## Records contained in a dataset
* * * * * * *

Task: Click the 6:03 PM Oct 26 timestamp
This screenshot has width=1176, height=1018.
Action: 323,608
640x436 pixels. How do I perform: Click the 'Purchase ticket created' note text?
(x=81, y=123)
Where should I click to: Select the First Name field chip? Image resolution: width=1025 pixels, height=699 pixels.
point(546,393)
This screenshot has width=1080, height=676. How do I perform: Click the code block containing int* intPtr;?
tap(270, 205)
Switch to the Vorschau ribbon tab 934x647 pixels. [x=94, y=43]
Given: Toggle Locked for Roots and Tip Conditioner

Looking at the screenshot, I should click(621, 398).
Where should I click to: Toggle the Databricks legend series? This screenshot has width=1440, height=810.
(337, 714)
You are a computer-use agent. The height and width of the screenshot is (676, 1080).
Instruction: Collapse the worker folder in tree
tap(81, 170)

* * * * * * *

## Exercise goal
Retype all the data exactly, line for line.

## Exercise solution
Task: Click the 6:03 PM Oct 26 timestamp
This screenshot has width=1176, height=1018.
Action: 323,608
640x436 pixels. How do I perform: Click the 'Purchase ticket created' note text?
(x=81, y=123)
Where should I click to: Select the First Name field chip? Image resolution: width=1025 pixels, height=699 pixels.
point(546,393)
This screenshot has width=1080, height=676. How do I perform: Click the code block containing int* intPtr;?
tap(270, 205)
Switch to the Vorschau ribbon tab 934x647 pixels. [x=94, y=43]
Given: Toggle Locked for Roots and Tip Conditioner

Looking at the screenshot, I should click(621, 398).
Where should I click to: Toggle the Databricks legend series? This screenshot has width=1440, height=810.
(337, 714)
You are a computer-use agent. The height and width of the screenshot is (676, 1080).
Instruction: Collapse the worker folder in tree
tap(81, 170)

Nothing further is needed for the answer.